What most people are doing in this space is to have an Arduino (ATMega ) or other Micro-controller do the refreshing of the LEDS and have the PI instructing the controller what pattern it requires. All the clasic micro-controllers have SPI or I2C support (TI MSP430, ATMEL ATMEGA etc) and are easy to interface to. by nature the micro-controllers are much more reliable at this kind of task (From a timing perspective)

A good platform to learn this technology and with the added benefit of learning distributed automation (More than one cpu in the system co-operating to perform a task) would be to get a Gertduino board from Element 14 ( http://www.element14.com/community/community/raspberry-pi/raspberry-pi-accessories/gertduino ), they are currently under review in the Road tests and there is plenty of information on how to use them. The AdaFruit Arduino libraries are the best I have found for driving the LED chips and I have tried quite a few) you can find the library here ( http://learn.adafruit.com/adafruit-neopixel-uberguide/arduino-library )
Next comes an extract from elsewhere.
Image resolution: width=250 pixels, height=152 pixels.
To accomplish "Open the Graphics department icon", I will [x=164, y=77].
The issue with the Micro-Controllers is typically how much memory or lack there of and so if you get them to do too much thinking vs simply running the lights then you will run into problems. Have the PI or PC do the thinking and simply upload the patterns to the controller and you'll be able to do amazing things

If you need to know more, please let me know, ill see about digging out my code and stuff to share on the forum

Peter

At 54kbytes per "frame" the arduino-like processors are quite quickly "too small" for the intended number of leds. I think an STM32F4xx microcontroller has the DMA-capabilities to handle a significant number of led-chains in parallel. If I remember the specs correctly I'd say up to about 20kbytes of video-data per chip would be doable (you'd need to expand the raw video data to three bits-per-bit to allow the DMA engine to do its work (i.e. provide accurate timing) while the CPU does other things like expand the video data from one bit-per-bit to three bits-per-bit.)
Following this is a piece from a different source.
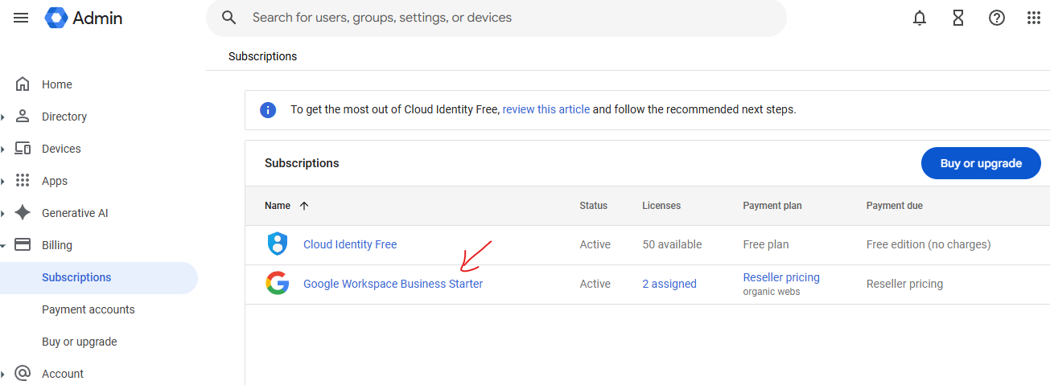Collapse the Billing section arrow

4,245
But with $7500 in led strips it sounds like an interesting project with a larger budget than what I have available for my projects... :-)
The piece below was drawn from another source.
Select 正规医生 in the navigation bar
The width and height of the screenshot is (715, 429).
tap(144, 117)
Im not sure if Parag Kulkarni is trying to control 300* 60 LEDS, thats a bit more than an educational project, he may mean 5*60, Paraq, can you please confirm this fact.

I agree if it is truly 18000 LEDs then I agree a single controller would not be up to the task, but i'm not sure of I would simply put a single bigger controller in there either (My preference, not the only choice) I would have many smaller controllers assigned to banks of the strips so any single failure of a controller would not bring down the whole system

btw, 18,000 LEDs, the controller is the least of his worries, power (5V@0.06mA per LED * 18,000= 1080Amps or 5.4KW), cooling and other things are much more problematic with a system that large, this is why I think he will confirm it is actually 300LEDs (5*60 strips)

before I provide more help, it would be wise to hear from Parag Kulkarni regarding the actual number of LEDs.

If it's only 5 strips, I don't understand why the simple solutions in the first post don't work. moreover: He's said:

So if say I could manage a 30Hz refresh rate then I can connect 8000 led per Pi. So I can use 3 Pi with MPI communication for synchronization.

so I'm quite sure he means to use between 16k and 24k leds....

I agree, but that may just be hypothetical math at play here, he states this is a learning exercise, if your assumption is correct that is a very very expensive learning project, even the power supply and distribution wiring is going to run into thousands of $$$ ($2700 for the adapters), never mind the LED strips from Adafruit, that's an expensive way to purchase that many (7500$). This is why I think some of the statements are hypothetical, and some are fact, lets wait to hear from Parag.